Despite the Internet and the popular thinking that the Net is dealing with pristine data, the Net still depends on having access to data throughout the enterprise. Because most information about a customer has been stored in legacy systems for years, spiral branding – even though it depends on the Internet for its delivery system – must rely on historical information to work effectively.

Without quality integration, the final data do not produce good results when put into a common customer database. The integrated data sets may have inconsistent values or be lightly populated, and this can result in the delivery of poor information about the nature of a consumer.

Of all the presentations I make, the one that consistently generates the highest interest is data integration. Most likely this is because of the complexity of the issues involved in getting quality data into a common database. Some of the issues are:

• Customized applications are tough to integrate. In theory, packaged applications like Oracle or SQL are easy to integrate. In fact, these applications are difficult because they capture data in different ways. Data representing dates in one area may be represented differently in another application. It is important to create standards that have data in the same format and represented in the same way.

• Legacy data is unwieldy. Most legacy systems were never designed to share information with customers and trading partners.

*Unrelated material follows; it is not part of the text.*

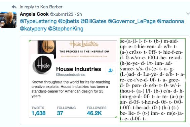This screenshot has width=190, height=127.
Task: Open the @TypeLettering mention
Action: coord(38,21)
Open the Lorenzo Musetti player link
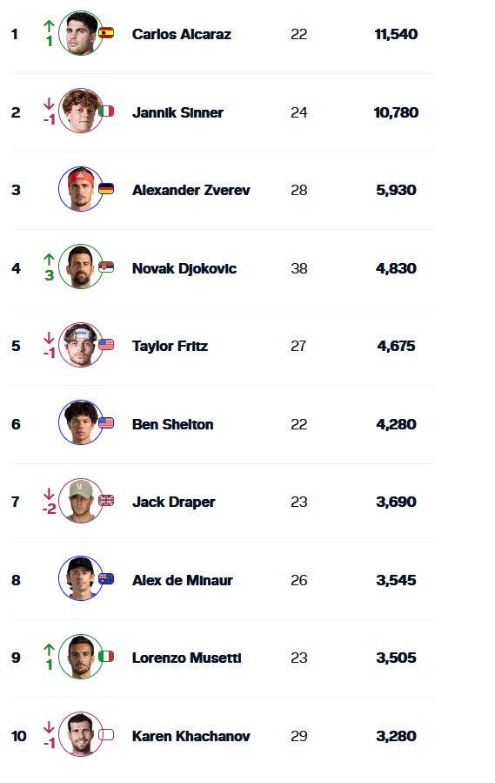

Legacy systems were designed to support operations or finance and had little or nothing to do with customer interactions.

So, which of these concepts will succeed, integrated marketing or spiral branding? The answer is: both. Integrated marketing depends less on technology and more on corporate commitment to presenting the brand. Spiral branding is more about the consumer focus and requires a higher corporate commitment to technology. Organizations should adopt one or the other, depending on their point of view. Neither will be wrong.

Anyone who has been following the stream of press releases issued this year by CRM and customer interaction companies knows that analytic applications vendors are quickly merging with CI and CRM providers. The purpose is to arrive at the best-of-breed software that will deliver a continuous stream of information and through automation deliver higher customer loyalty and a greater return on investment.

So to be prepared, study your company’s point of view. Does it embrace the Net? Or is the Net considered just another channel of communication? A consumer-focused company is more likely to adopt spiral branding than a product- or distribution-focused enterprise.